Thanks for being a truth seeker and a truth speaker. You end up being the target of more abuse, on behalf of the vulnerable. You shine a little light and provide some hope. Thanks. Clairesmum

Alicia Butcher Ehrhardt said...

Happy Turtle has it right, and court-mandated therapy is sometimes what starts the process if the bully won't do it.

That, and the habit of people forgiving shooters and other criminals WAY too soon for the crime, gets on my nerves. It is WRONG. EVEN for committed Christians and member of other religions which emphasize forgiveness.

If there are no consequences, why would anyone refrain from doing some of these things?

Forgiveness is a long process, should not be undertaken lightly, and cannot be short-circuited: it must be gone through.

If you don't protect the bullied, what message are you sending THEM? That it was somehow all right?
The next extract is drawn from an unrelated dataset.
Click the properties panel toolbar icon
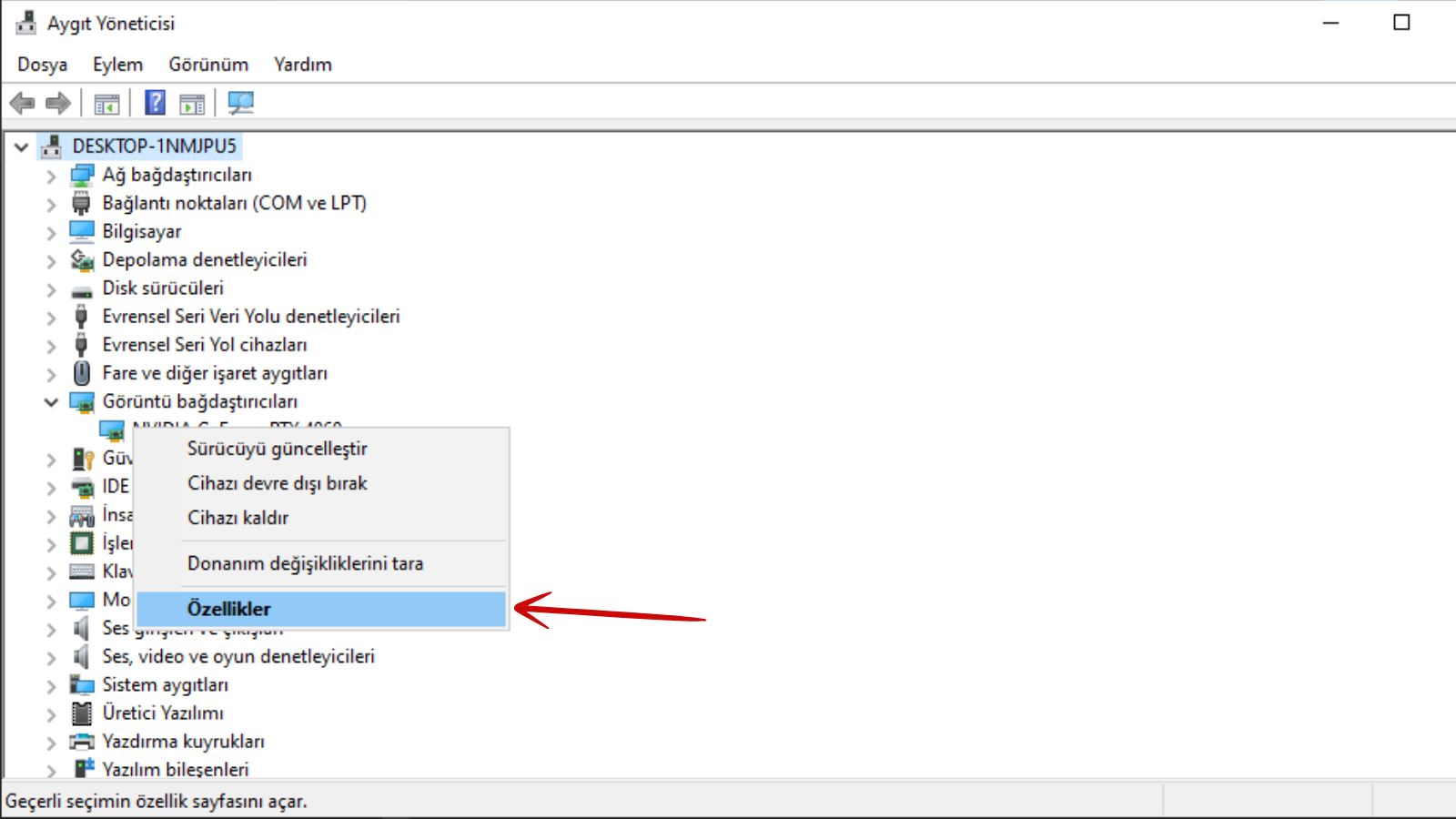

And asking THEM, vulnerable and bullied, to forgive someone who hurt them? Whoa! Not so fast.

SammE said...

Dave, this is so true. And because I was a child bullied within my own family, by my mother, I vowed at quite a young age never to be like her, never to treat anyone the way I had been treated. It was a choice I made rather than choosing to permit myself to pass on the hurt. Your writing today has helped me feel better in my choice of holding my mother accountable for her actions toward me. She made a choice too.

Sandra Fleming said...

Thank goodness for someone pointing out what I think is a very obvious fact. There is NO excuse for bullying. Others find ways of dealing with their problems and a bully must find their way to find a socially acceptable way of dealing also.

Kristen Milefchik said...

I guess I don't understand the logic of this argument. I get that bullying is horrible and sad and hurts people. I was bullied when I was a child and being disabled, I think bullying is still happening to me in a more systematic, social oppression fashion. However, I can't understand how trying to get to the bottom of bullying behavior is a bad thing. If punishing alone has proven innefective, you have to seek out the SOURCE of the problem and treat it to PREVENT future bullying and victimization of others. This doesn't mean there should be no consequences for behavior... This doesn't mean kids shouldn't get detention or suspension in some cases. It doesn't mean that people who commit assault shouldn't have to pay by jail time or fees or community service. But in addition to the negative consequences, analysis and treatment of the root problem is necessary to STOP the bullying. And when I tell my kid "They don't mean the things they say to you. They are just hurting and broken inside somewhere and want you to hurt like they do." that is not to diminish what was done to her but to give her some comfort... When she can understand that bullies are the ones that are broken and dysfunctional and hurting, she sees that their words and actions against her are a farce. That she is beautiful and perfect and they are the ones who need help...

Ron Arnold said...

Violence, neglect and trauma have a very real neurological effect on the brain. The limbic system of a bully being on a tripwire is one of them. There is a because - and the because can be preventable - but first it takes recognition, then it takes work. I've worked with folks in the forensic system . . . and a vast majority have childhood trauma backgrounds. It set their wiring to a tendency. Sometimes - that tendency is hard to overcome - especially if it's reinforced over, and over, and over.

There is no EXCUSE for violence and bullying - but there is a REASON. Once the reason is known - I do believe it is MY duty as a professional to offer whatever help I can. The question in a trauma informed community is not "What's wrong with you?" it's "What happened to you?"